|Generalized parser without generation firstname.lastname@example.org (2004-02-01)|
|Re: Generalized parser without generation email@example.com (Joachim Durchholz) (2004-02-04)|
|Re: Generalized parser without generation derkgwen@HotPOP.com (Derk Gwen) (2004-02-04)|
|Re: Generalized parser without generation firstname.lastname@example.org (Jesse Jones) (2004-02-04)|
|Re: Generalized parser without generation email@example.com (Peter Restall) (2004-02-04)|
|Re: Generalized parser without generation cfc@shell01.TheWorld.com (Chris F Clark) (2004-02-04)|
|Re: Generalized parser without generation firstname.lastname@example.org (2004-02-04)|
|Re: Generalized parser without generation email@example.com (Ray Dillinger) (2004-02-08)|
|From:||firstname.lastname@example.org (Vidar Hokstad)|
|Date:||4 Feb 2004 21:56:48 -0500|
|Posted-Date:||04 Feb 2004 21:56:48 EST|
email@example.com (James Moughan) wrote
> A friend of mine has been given a final year project for which his
> supervisor wants the above; that is, a program which can read in a
> description of a grammar then parse a file using it directly. Users
> must be able to add new grammars at any time without compiling. ...

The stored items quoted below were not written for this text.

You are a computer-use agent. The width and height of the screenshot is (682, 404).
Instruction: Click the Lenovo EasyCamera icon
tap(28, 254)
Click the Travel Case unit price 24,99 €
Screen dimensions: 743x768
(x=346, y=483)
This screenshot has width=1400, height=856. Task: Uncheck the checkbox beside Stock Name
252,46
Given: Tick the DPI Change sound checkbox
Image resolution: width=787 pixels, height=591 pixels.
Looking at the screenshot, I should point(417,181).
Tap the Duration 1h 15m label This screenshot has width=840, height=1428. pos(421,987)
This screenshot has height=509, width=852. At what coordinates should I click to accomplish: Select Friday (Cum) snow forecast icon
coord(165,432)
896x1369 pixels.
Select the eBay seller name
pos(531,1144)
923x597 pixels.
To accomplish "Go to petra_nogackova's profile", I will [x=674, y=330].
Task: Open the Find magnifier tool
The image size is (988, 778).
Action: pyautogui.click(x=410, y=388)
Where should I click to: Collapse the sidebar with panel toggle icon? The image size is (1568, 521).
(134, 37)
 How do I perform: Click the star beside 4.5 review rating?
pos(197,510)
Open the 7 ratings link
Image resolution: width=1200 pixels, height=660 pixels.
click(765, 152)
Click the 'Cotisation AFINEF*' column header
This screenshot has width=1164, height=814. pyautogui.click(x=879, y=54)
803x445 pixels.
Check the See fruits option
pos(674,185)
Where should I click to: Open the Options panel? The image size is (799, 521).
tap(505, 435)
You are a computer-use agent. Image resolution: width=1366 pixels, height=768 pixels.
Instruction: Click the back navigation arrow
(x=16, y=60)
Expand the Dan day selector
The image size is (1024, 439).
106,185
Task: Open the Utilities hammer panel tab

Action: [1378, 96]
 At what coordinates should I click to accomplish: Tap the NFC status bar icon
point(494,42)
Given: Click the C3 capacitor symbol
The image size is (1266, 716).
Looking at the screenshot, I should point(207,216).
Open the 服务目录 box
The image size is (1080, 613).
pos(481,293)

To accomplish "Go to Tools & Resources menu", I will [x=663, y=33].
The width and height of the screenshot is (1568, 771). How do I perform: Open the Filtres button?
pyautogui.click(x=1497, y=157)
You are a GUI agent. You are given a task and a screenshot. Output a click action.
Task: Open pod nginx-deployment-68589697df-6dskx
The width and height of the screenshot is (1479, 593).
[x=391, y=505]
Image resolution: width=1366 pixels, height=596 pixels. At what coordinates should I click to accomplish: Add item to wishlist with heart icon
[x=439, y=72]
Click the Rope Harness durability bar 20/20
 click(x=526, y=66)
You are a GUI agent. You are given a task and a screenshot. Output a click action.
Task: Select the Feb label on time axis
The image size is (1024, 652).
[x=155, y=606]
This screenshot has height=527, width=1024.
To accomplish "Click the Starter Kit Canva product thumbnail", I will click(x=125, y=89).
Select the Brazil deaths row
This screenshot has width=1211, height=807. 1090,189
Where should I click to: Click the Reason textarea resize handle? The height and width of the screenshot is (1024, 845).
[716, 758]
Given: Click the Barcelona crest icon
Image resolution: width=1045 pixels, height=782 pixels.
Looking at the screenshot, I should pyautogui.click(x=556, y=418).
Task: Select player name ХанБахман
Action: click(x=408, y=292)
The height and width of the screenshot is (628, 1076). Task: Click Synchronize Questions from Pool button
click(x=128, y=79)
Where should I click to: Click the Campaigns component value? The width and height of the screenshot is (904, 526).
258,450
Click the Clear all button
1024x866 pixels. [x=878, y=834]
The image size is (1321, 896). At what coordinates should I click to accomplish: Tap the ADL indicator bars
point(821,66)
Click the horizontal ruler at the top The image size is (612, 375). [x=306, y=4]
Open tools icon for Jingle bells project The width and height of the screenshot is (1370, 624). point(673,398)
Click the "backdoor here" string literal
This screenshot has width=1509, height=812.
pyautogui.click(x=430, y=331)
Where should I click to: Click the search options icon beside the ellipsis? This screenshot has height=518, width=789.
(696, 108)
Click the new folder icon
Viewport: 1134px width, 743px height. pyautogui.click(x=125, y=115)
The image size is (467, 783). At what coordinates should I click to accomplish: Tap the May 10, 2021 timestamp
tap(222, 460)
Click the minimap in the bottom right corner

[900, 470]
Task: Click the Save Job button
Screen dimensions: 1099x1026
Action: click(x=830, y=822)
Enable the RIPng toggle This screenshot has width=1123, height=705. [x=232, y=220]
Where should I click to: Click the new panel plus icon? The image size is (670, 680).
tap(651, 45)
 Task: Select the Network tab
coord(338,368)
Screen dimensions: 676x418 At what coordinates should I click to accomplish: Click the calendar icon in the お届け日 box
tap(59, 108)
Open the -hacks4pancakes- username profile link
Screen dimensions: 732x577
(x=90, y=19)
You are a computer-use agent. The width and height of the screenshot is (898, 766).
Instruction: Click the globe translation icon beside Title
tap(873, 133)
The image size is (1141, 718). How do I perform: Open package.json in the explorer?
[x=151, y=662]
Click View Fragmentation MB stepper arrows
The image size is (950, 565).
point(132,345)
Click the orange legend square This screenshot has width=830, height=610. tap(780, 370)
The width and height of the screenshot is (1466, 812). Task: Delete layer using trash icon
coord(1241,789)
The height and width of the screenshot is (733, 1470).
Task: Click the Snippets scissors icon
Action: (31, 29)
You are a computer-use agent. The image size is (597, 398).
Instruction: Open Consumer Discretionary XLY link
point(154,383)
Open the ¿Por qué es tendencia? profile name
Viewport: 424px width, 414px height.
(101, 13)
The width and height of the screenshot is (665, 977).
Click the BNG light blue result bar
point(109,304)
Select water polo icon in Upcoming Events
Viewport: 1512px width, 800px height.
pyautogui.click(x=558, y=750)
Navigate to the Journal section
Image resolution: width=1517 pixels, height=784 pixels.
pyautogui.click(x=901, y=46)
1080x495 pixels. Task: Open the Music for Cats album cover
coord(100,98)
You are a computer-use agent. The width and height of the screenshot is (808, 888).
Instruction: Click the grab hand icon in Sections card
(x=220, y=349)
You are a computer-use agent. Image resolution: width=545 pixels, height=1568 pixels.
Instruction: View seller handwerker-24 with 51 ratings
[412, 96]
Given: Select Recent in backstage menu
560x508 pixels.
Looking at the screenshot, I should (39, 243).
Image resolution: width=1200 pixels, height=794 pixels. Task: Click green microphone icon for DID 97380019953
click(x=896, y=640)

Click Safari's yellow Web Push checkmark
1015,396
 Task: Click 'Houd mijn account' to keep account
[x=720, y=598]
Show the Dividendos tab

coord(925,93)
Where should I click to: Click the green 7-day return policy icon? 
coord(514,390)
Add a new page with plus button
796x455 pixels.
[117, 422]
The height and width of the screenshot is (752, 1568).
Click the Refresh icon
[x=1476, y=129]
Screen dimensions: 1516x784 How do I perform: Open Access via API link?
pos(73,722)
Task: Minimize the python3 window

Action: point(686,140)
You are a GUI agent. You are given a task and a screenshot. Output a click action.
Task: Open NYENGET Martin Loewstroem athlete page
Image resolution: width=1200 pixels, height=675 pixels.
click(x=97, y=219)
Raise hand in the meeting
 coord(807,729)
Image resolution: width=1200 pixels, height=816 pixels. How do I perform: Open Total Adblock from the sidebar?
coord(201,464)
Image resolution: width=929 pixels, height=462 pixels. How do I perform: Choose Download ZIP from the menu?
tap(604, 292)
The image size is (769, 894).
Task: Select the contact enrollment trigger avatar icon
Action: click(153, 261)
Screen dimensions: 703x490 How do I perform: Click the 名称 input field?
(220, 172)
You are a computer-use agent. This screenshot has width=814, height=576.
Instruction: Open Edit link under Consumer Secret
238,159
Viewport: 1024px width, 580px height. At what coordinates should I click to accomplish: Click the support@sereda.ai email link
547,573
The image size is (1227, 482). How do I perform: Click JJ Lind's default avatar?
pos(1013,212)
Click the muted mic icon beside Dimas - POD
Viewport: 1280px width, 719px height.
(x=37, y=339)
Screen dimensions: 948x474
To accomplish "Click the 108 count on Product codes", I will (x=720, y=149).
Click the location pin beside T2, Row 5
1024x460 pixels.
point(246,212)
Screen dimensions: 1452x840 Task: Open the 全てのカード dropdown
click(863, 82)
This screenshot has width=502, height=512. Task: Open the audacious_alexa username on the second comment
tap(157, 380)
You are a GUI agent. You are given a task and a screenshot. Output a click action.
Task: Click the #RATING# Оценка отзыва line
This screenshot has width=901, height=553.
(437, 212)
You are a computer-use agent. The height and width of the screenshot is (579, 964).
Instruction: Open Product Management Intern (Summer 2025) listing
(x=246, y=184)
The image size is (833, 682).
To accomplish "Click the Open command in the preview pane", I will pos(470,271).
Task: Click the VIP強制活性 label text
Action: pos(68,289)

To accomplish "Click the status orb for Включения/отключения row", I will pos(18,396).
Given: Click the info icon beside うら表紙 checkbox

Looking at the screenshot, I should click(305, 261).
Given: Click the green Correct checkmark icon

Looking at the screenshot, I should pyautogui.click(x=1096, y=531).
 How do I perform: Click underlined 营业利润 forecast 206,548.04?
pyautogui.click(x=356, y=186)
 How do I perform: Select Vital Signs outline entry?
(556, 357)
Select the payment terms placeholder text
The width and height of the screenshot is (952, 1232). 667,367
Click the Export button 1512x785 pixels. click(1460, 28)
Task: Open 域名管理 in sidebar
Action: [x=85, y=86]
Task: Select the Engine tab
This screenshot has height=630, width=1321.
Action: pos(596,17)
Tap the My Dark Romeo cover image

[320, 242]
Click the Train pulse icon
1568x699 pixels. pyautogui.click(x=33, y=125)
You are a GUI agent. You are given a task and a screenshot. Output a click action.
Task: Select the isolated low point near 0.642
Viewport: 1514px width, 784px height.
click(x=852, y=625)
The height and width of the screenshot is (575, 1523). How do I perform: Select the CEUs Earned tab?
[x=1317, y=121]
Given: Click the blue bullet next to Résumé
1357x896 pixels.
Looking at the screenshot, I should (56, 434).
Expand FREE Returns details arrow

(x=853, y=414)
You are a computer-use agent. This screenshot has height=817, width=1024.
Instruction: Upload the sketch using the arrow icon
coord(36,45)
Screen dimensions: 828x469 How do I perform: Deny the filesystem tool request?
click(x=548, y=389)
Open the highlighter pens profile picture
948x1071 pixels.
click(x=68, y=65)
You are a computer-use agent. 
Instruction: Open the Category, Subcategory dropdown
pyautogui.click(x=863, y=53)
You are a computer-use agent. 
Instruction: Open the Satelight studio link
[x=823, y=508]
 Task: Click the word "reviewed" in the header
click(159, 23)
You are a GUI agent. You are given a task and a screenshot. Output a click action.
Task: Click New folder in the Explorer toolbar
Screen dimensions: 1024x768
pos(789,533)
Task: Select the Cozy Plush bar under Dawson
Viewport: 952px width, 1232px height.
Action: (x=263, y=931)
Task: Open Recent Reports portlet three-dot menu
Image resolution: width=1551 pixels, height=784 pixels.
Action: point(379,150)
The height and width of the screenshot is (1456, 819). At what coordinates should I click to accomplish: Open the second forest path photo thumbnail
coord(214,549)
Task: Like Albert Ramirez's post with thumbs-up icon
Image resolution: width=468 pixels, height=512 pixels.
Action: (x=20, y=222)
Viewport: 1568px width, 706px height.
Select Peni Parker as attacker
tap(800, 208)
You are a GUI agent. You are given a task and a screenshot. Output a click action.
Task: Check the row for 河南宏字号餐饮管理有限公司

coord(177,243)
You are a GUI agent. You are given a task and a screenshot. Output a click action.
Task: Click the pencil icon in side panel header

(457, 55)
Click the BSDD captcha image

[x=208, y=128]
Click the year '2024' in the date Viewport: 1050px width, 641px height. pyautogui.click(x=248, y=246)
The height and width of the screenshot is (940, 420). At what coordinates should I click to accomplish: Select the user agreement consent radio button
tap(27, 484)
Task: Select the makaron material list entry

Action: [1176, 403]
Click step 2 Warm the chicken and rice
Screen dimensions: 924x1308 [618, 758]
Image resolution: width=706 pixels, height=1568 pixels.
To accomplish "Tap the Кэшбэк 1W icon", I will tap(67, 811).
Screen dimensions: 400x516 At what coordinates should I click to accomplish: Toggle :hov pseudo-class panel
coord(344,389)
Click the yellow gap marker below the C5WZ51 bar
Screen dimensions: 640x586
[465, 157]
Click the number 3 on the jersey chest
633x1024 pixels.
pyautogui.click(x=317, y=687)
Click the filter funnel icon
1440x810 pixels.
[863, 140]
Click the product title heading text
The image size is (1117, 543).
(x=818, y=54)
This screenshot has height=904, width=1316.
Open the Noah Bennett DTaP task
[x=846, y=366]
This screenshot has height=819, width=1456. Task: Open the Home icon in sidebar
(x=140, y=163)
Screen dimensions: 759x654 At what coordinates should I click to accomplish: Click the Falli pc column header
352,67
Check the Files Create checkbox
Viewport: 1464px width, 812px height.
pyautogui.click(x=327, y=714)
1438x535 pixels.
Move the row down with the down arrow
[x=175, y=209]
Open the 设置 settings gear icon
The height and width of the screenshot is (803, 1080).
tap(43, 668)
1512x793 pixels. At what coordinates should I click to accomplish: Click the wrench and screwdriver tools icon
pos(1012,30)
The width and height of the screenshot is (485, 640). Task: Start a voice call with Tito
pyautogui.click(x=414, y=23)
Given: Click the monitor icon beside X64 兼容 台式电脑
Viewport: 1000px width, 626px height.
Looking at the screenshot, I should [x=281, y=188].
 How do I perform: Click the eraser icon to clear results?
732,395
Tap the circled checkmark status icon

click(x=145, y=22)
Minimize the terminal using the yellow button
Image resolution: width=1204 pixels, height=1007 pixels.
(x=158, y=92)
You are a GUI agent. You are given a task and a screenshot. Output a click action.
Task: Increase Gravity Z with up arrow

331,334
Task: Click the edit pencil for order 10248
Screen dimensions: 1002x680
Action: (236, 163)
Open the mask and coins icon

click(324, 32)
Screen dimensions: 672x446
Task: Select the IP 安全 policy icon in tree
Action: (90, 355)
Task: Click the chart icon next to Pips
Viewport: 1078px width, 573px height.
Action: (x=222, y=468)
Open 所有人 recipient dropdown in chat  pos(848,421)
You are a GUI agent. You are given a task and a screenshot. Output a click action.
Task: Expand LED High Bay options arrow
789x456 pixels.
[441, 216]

I can't point you to a specific publicly available tool, but having
written tools like this myself. It's a fairly straightforward thing to
do, as you are basically creating an interpreter that is specialized
for a very small set of operations.
Personally I've built configurable parsers that used an EBNF variation
to specify the parser. Instead of generating a parser all you have to
do is execute the corresponding actions on an input stream instead.
Recursive descent for instance is trivial to do this way, as you only
build a dictionary of productions, and build parse trees for each of
the productions, and then the recursive descent is basically a matter
of descending the parse tree for the grammar until you come across
terminals and match them against the input stream.
I used it for a tool that would take an arbitrary grammar and output
an XML document representing the parse tree for further
transformation. It was quite useful as a way of quickly prototyping
source code transformation tools.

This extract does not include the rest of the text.